Residents of a second town near the Alberta-Northwest Territories boundary were ordered to evacuate to safety Sunday evening due to encroaching wildfires, with a new fire meaning the only route out for one of the communities was by air.

An evacuation order was issued for residents in Hay River, NWT, earlier in the day, due to the risk of a wildfire that was approximately 60 km away at the time.

Hours later, an update on Hay River’s Facebook page said a fire had started near Paradise Gardens and Garden Road, impacting outbound traffic. It directed residents to instead evacuate to the Hay River airport for evacuation by air.

Another update nearly an hour later said data and voice communications to Hay River through service provider Northwestel had been compromised, limiting emergency responders’ communications, as well as to the public.

Something Mulder confirmed.

“(In) all of the Northwest Territories, there is no cell service, no internet; nobody can get a hold of anybody. The landlines also don’t work,” she added, noting “nobody knows who got out of Fort Smith.”

The highway at Hay River junction in the N.W.T. shows fire on the road to Enterprise First Nation.

Earlier in the day, transportation authorities in the Northwest Territories said the highway out of another community near the Alberta boundary that was being evacuated due to wildfire had closed.

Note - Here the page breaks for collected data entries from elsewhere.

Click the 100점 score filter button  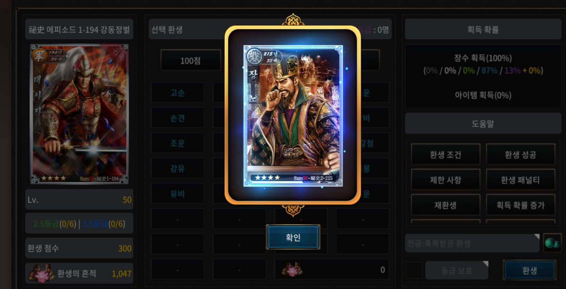click(190, 60)
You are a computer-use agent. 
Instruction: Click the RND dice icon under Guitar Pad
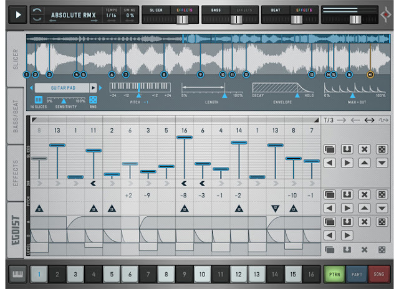93,100
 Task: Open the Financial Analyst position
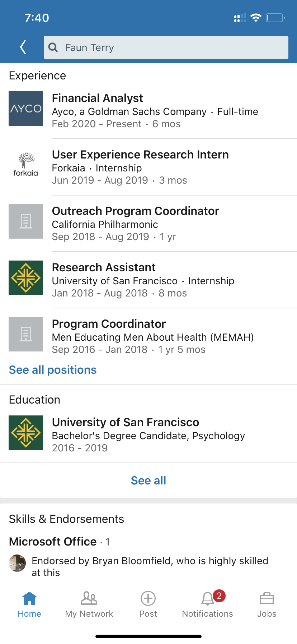click(x=98, y=98)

Authorities had been warning that Highway 5 into Fort Smith could be shut as nearby fires continued to burn, and on Sunday afternoon the territory’s infrastructure department said the route was no longer open.

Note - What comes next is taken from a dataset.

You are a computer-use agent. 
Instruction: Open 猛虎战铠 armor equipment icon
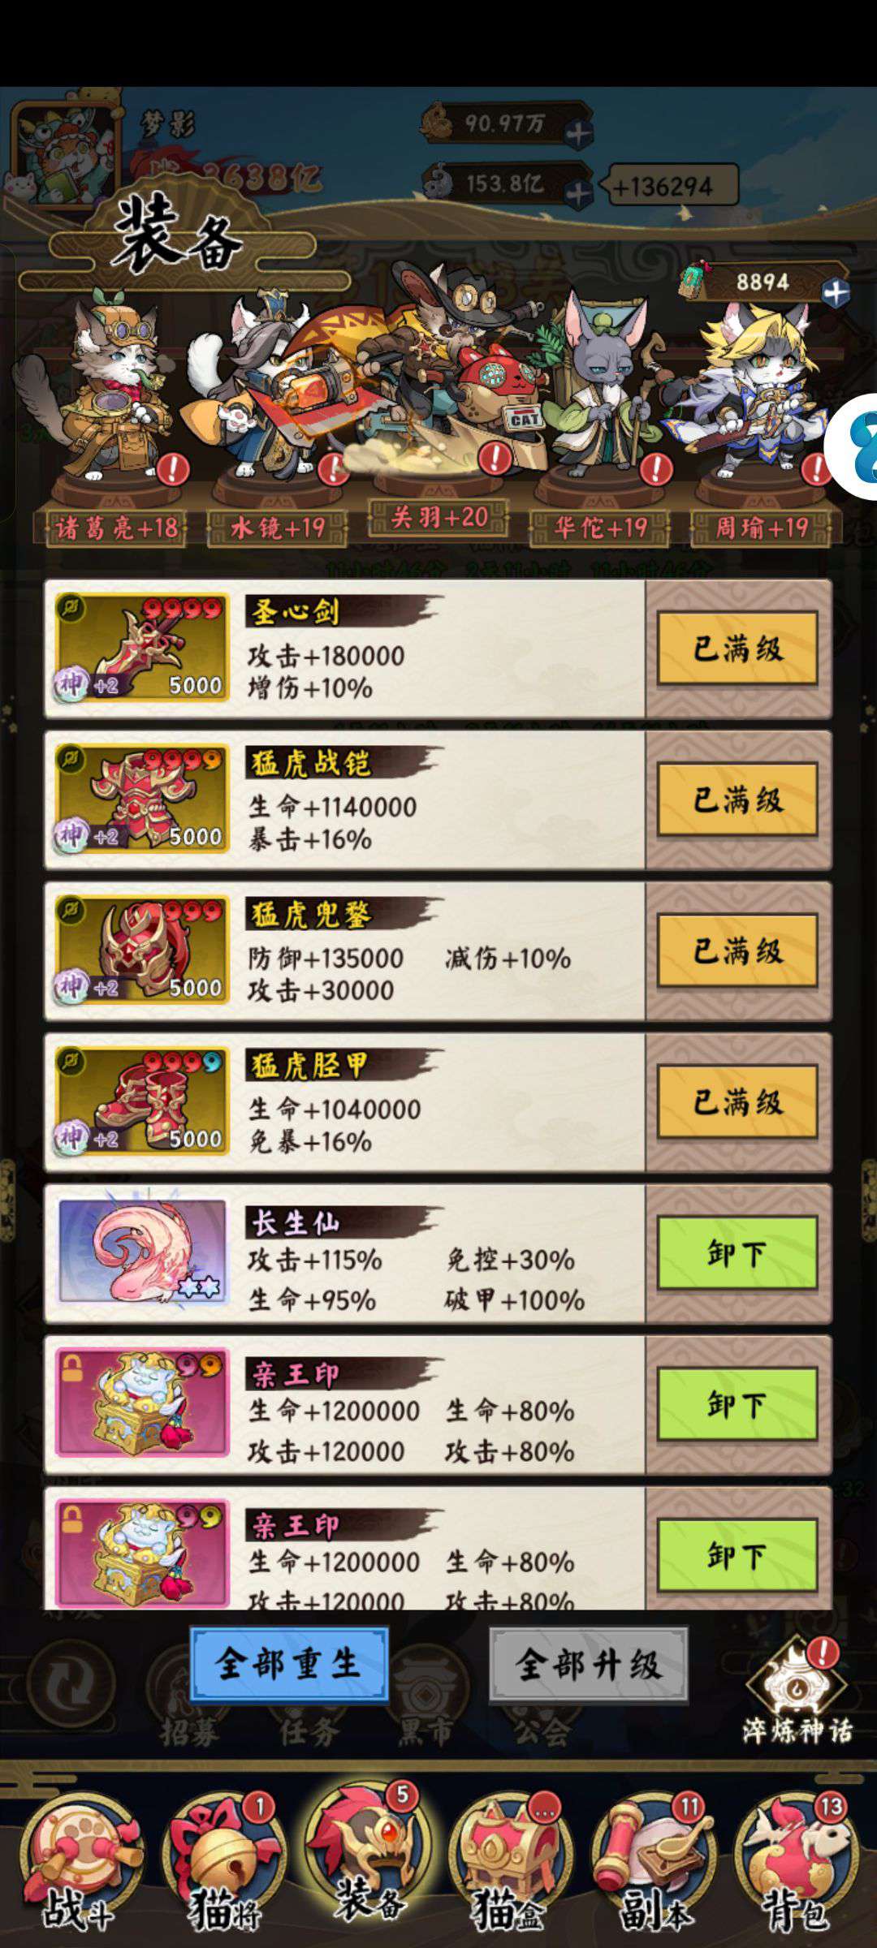pyautogui.click(x=142, y=799)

Fort Smith Mayor Fred Daniels said in a video posted online shortly before the highway shut that its closure could be imminent, and that the last evacuation bus would leave the community at 2 p.m. local time.

Daniels said the winds in Fort Smith were “really picking up” and that it would likely get very smoky in Fort Smith.

The town posted online that anyone remaining in the community should now shelter in place.

Highway 5 connects Fort Smith and the other evacuated communities with Hay River, near the south shore of Great Slave Lake, where many evacuees were being taken before that town was evacuated.

Several fires are burning in the vicinity but the ones that prompted the evacuation order for Fort Smith, according to an update issued by NWT Fire on Saturday evening, are the Wood Buffalo National Park wildfires.

Those fires are being fought by Parks Canada as well as firefighters from Alberta and the NWT.

Alberta Wildfire noted in an update Sunday afternoon that the Wood Buffalo fires are 432,320 hectares in size and are approximately 25 to 35 kilometres west and southwest of Fort Smith.

“Due to predicted weather and extreme fire behaviour over the next few days, a number of precautionary evacuation orders have been issued. While no communities are imminently threatened by this wildfire, there is concern over access via Highway 5, which has now been closed,” the Alberta update said.

“Those in Hay River should muster at the Hay River airport,” the town’s last update said Saturday. “Air transportation is being arranged for this evening.”

It said the lightning-caused fire was approximately 27,000 hectares in size and increased fire activity due to extreme winds pushed it within two kilometres of the highway.